— Activity —
Please quote the material exactly, every line of it.

— Dataset records —

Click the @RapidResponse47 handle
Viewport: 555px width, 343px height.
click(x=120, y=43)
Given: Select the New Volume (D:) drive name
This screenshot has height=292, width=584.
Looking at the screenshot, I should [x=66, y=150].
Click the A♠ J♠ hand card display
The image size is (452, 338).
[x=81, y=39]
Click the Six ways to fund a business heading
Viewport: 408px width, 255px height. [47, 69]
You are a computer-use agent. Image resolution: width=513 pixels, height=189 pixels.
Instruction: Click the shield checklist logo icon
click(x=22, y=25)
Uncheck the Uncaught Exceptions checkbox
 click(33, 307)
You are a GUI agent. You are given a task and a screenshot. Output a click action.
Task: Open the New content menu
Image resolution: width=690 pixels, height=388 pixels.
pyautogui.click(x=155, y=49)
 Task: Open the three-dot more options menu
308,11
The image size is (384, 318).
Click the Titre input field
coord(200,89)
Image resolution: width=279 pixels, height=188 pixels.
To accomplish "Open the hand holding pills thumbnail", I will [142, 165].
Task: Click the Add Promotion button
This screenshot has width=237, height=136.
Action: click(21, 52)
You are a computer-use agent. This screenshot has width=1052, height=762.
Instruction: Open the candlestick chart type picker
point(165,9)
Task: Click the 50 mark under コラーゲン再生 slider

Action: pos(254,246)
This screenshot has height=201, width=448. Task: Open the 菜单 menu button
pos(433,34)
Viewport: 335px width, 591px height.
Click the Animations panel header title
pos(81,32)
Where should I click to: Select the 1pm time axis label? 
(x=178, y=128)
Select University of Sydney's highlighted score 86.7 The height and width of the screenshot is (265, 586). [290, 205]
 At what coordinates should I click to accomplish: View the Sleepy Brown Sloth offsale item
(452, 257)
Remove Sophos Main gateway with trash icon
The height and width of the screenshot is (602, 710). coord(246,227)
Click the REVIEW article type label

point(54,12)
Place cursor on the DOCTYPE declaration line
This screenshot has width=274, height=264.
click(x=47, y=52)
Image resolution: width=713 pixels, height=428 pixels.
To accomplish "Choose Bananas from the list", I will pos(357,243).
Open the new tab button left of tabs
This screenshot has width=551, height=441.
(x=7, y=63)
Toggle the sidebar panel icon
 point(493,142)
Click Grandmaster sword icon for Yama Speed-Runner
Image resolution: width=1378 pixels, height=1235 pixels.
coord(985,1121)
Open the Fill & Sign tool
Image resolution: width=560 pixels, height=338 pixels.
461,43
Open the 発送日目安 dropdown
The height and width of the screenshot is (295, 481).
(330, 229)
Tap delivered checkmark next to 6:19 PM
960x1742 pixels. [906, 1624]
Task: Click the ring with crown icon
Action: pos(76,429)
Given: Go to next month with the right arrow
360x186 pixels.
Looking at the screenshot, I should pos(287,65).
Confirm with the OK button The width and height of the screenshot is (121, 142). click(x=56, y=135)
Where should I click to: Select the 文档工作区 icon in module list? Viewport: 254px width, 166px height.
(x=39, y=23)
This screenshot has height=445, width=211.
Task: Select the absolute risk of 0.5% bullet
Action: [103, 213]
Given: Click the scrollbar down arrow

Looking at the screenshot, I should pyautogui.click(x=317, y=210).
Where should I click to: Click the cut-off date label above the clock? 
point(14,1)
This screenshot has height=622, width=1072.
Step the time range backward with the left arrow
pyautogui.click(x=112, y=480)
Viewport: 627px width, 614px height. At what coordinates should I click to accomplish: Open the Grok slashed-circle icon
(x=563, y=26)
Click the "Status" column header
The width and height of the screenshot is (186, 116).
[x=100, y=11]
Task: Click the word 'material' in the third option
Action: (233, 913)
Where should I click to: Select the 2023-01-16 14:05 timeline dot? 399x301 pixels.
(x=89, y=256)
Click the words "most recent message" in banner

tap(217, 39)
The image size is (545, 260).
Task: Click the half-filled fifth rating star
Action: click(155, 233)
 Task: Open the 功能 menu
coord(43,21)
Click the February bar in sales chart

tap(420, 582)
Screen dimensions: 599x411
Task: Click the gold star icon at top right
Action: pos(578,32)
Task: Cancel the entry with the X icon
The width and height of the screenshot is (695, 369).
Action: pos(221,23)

— Exercise solution —
Click the @RapidResponse47 handle
Viewport: 555px width, 343px height.
click(x=120, y=43)
Given: Select the New Volume (D:) drive name
This screenshot has height=292, width=584.
Looking at the screenshot, I should [x=66, y=150].
Click the A♠ J♠ hand card display
The image size is (452, 338).
[x=81, y=39]
Click the Six ways to fund a business heading
Viewport: 408px width, 255px height. [47, 69]
You are a computer-use agent. Image resolution: width=513 pixels, height=189 pixels.
Instruction: Click the shield checklist logo icon
click(x=22, y=25)
Uncheck the Uncaught Exceptions checkbox
 click(33, 307)
You are a GUI agent. You are given a task and a screenshot. Output a click action.
Task: Open the New content menu
Image resolution: width=690 pixels, height=388 pixels.
pyautogui.click(x=155, y=49)
 Task: Open the three-dot more options menu
308,11
The image size is (384, 318).
Click the Titre input field
coord(200,89)
Image resolution: width=279 pixels, height=188 pixels.
To accomplish "Open the hand holding pills thumbnail", I will [142, 165].
Task: Click the Add Promotion button
This screenshot has width=237, height=136.
Action: click(21, 52)
You are a computer-use agent. This screenshot has width=1052, height=762.
Instruction: Open the candlestick chart type picker
point(165,9)
Task: Click the 50 mark under コラーゲン再生 slider

Action: pos(254,246)
This screenshot has height=201, width=448. Task: Open the 菜单 menu button
pos(433,34)
Viewport: 335px width, 591px height.
Click the Animations panel header title
pos(81,32)
Where should I click to: Select the 1pm time axis label? 
(x=178, y=128)
Select University of Sydney's highlighted score 86.7 The height and width of the screenshot is (265, 586). [290, 205]
 At what coordinates should I click to accomplish: View the Sleepy Brown Sloth offsale item
(452, 257)
Remove Sophos Main gateway with trash icon
The height and width of the screenshot is (602, 710). coord(246,227)
Click the REVIEW article type label

point(54,12)
Place cursor on the DOCTYPE declaration line
This screenshot has width=274, height=264.
click(x=47, y=52)
Image resolution: width=713 pixels, height=428 pixels.
To accomplish "Choose Bananas from the list", I will pos(357,243).
Open the new tab button left of tabs
This screenshot has width=551, height=441.
(x=7, y=63)
Toggle the sidebar panel icon
 point(493,142)
Click Grandmaster sword icon for Yama Speed-Runner
Image resolution: width=1378 pixels, height=1235 pixels.
coord(985,1121)
Open the Fill & Sign tool
Image resolution: width=560 pixels, height=338 pixels.
461,43
Open the 発送日目安 dropdown
The height and width of the screenshot is (295, 481).
(330, 229)
Tap delivered checkmark next to 6:19 PM
960x1742 pixels. [906, 1624]
Task: Click the ring with crown icon
Action: pos(76,429)
Given: Go to next month with the right arrow
360x186 pixels.
Looking at the screenshot, I should pos(287,65).
Confirm with the OK button The width and height of the screenshot is (121, 142). click(x=56, y=135)
Where should I click to: Select the 文档工作区 icon in module list? Viewport: 254px width, 166px height.
(x=39, y=23)
This screenshot has height=445, width=211.
Task: Select the absolute risk of 0.5% bullet
Action: [103, 213]
Given: Click the scrollbar down arrow

Looking at the screenshot, I should pyautogui.click(x=317, y=210).
Where should I click to: Click the cut-off date label above the clock? 
point(14,1)
This screenshot has height=622, width=1072.
Step the time range backward with the left arrow
pyautogui.click(x=112, y=480)
Viewport: 627px width, 614px height. At what coordinates should I click to accomplish: Open the Grok slashed-circle icon
(x=563, y=26)
Click the "Status" column header
The width and height of the screenshot is (186, 116).
[x=100, y=11]
Task: Click the word 'material' in the third option
Action: (233, 913)
Where should I click to: Select the 2023-01-16 14:05 timeline dot? 399x301 pixels.
(x=89, y=256)
Click the words "most recent message" in banner

tap(217, 39)
The image size is (545, 260).
Task: Click the half-filled fifth rating star
Action: click(155, 233)
 Task: Open the 功能 menu
coord(43,21)
Click the February bar in sales chart

tap(420, 582)
Screen dimensions: 599x411
Task: Click the gold star icon at top right
Action: pos(578,32)
Task: Cancel the entry with the X icon
The width and height of the screenshot is (695, 369).
Action: pos(221,23)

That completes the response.